Dual carbonate clumped isotopes (Δ47-Δ48) constrains kinetic effects and timescales in peridotite-associated springs at the Cedars, Northern California

The Cedars is an area in Northern California with a chain of highly alkaline springs resulting from CO2-charged meteorological water interacting with a peridotite body. Serpentinization resulting from this interaction at depth leads to the sequestration of various carbonate minerals into veins accompanied by a release of Ca2+ and OH(-)enriched water to the surface, creating an environment which promotes rapid precipitation of CaCO3 at surface springs. This environment enables us to apply the recently developed Delta(47)-Delta(48) dual clumped isotope analysis to probe kinetic isotope effects (KIEs) and timescales of CO2 transformation in a region with the potential for geological CO2 sequestration. We analyzed CaCO3 recovered from various localities and identified significant kinetic fractionations associated with CO2 absorption in a majority of samples, characterized by enrichment in Delta(47) values and depletion in Delta(48) values relative to equilibrium. Surface floes exhibited the largest KIEs (Delta(47): 0.163%,Delta Delta(48): -0.761%). Surface floe samples begin to precipitate out of solution within the first hour of CO2 absorption, and the dissolved inorganic carbon (DIC) pool requires a residence time of >100 h to achieve isotopic equilibria.
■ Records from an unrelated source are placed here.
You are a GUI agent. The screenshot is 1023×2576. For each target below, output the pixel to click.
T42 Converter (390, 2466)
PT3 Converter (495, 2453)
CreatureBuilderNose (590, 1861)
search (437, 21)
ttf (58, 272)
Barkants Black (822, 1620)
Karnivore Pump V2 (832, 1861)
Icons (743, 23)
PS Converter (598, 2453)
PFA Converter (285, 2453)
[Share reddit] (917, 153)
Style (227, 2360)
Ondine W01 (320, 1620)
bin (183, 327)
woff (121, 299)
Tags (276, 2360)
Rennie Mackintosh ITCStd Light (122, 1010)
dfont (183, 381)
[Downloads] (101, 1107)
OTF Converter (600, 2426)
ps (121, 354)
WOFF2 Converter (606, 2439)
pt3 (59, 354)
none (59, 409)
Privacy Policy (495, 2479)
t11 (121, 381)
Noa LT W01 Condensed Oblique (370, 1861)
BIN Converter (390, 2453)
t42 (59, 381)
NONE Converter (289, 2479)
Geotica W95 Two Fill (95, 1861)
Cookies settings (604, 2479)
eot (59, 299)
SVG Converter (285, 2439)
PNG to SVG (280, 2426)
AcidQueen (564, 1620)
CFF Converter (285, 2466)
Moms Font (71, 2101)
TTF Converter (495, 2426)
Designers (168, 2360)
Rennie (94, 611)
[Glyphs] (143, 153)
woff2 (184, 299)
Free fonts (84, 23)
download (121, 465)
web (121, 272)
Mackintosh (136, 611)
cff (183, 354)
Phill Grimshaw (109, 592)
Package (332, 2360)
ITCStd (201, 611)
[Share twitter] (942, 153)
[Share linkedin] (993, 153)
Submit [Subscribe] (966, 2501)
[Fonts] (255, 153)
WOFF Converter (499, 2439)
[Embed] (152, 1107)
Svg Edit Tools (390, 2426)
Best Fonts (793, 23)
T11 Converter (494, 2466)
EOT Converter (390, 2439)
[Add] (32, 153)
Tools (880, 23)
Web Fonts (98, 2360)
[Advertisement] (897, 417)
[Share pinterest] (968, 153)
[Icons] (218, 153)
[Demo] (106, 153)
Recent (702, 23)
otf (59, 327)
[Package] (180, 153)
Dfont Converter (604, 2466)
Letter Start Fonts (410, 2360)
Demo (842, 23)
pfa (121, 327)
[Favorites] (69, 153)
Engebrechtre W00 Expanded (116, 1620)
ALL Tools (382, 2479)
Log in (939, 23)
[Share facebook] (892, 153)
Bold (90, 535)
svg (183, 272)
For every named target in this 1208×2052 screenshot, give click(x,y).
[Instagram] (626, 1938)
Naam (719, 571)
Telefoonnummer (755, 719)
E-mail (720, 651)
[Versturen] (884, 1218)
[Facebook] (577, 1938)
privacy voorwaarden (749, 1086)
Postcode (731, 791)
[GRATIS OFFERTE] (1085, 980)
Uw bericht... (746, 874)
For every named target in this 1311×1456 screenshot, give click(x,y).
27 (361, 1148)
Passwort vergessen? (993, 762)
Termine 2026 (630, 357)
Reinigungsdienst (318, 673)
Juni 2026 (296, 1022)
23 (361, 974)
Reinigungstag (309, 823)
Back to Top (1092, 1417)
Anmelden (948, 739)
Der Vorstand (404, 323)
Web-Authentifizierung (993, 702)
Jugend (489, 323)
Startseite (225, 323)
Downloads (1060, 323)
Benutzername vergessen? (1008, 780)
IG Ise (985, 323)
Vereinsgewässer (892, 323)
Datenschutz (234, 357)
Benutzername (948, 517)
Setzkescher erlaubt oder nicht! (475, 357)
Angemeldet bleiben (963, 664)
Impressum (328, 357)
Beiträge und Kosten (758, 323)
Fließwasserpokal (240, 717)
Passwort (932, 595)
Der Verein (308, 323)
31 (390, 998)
The Delta(48)/Delta(47) slope of samples from the Cedars ( -3.223 +/- 0.519) is within the range of published theoretical values designed to constrain CO2 hydrolysis-related kinetic fractionation ( -1.724 to -8.330). The Delta(47)/delta O-18 slope ( -0.009 +/- 0.001) and Delta(47)/delta C-13 slope (-0.009 +/- 0.001) are roughly consistent with literature values reported from a peridotite in Oman of -0.006 +/- 0.002 and -0.005 +/- 0.002, respectively. The consistency of slopes in the multi-isotope space suggests the Delta(47)-Delta(48) dual carbonate clumped isotope framework can be applied to study CO2-absorption processes in applied systems, including sites of interest for geological sequestration.

Automated summary

The Cedars in Northern California is an area with highly alkaline springs formed by the interaction of CO2-charged meteorological water with a peridotite body. This study applied the Delta(47)-Delta(48) dual clumped isotope analysis to investigate the kinetic isotope effects and timescales of CO2 transformation in this region, which has the potential for geological CO2 sequestration. Significant kinetic fractionations associated with CO2 absorption were identified, and the study provides important insights into the CO2 sequestration processes.